Hashed representations are harder to interpret but not impossible to interpret. What it does is just randomly merge some categories to the same bins, so you have the OR relationship within the bin.

label/ordinal encoding (imposes a rank order),

Correct, it would not work here.

target encoding (data leakage issue) etc.

Data leakage would be a problem only if you implemented it incorrectly. If it always lead to leakage it won't be ever used, while it is used quite successively.

So, I wish to transform high cardinal variable without using any encoding approach.

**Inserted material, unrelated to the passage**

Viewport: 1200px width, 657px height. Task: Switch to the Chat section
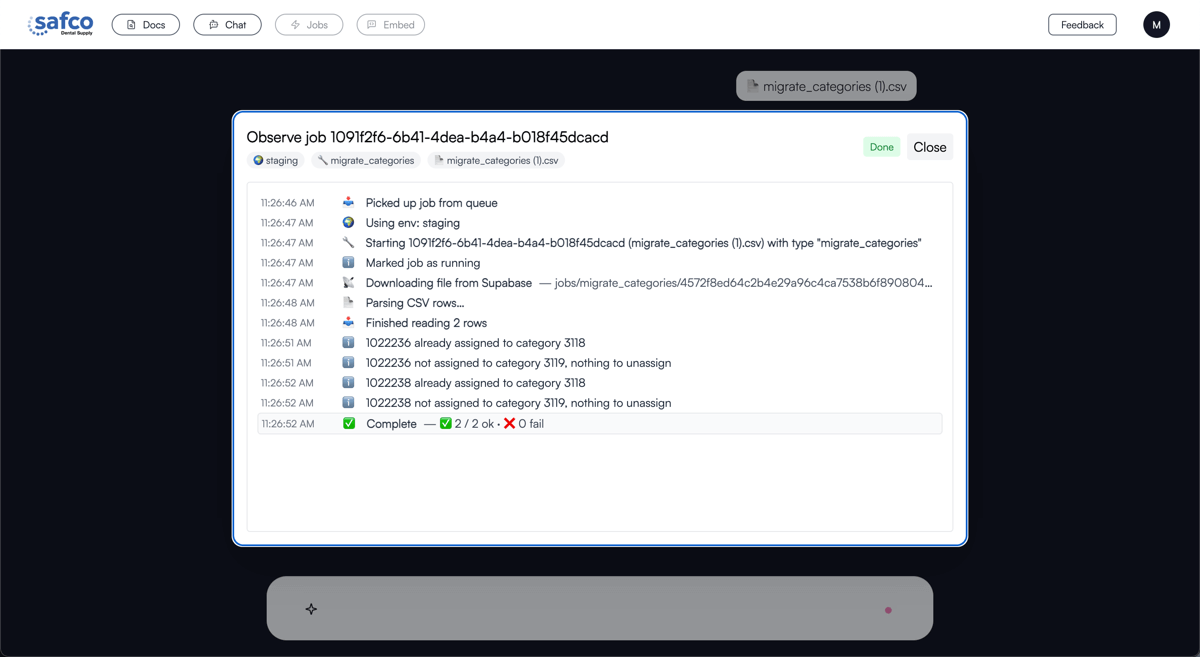tap(227, 24)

You can't send the data to an algorithm "without representation". Every algorithm expects the data encoded as numbers (maybe except for tree-based models). Even for the algorithms that take as input "raw" data and do the feature engineering by themselves like neural networks you need to encode the data (images are numerical tensors, natural language data is words encoded somehow, etc). Even if instead of providing the data as one-hot columns, but "as is" to the algorithm, it would need to have something like separate weight per each category, or separate IF statement, etc so internally the representation of the data would be equally big as when it used as input a one-hot matrix because the model would need to know how it should react to every one of the categories. "No representation" at best means that the representation is learned by the algorithm, so skipping this step doesn't solve any problem, just makes life harder for your algorithm.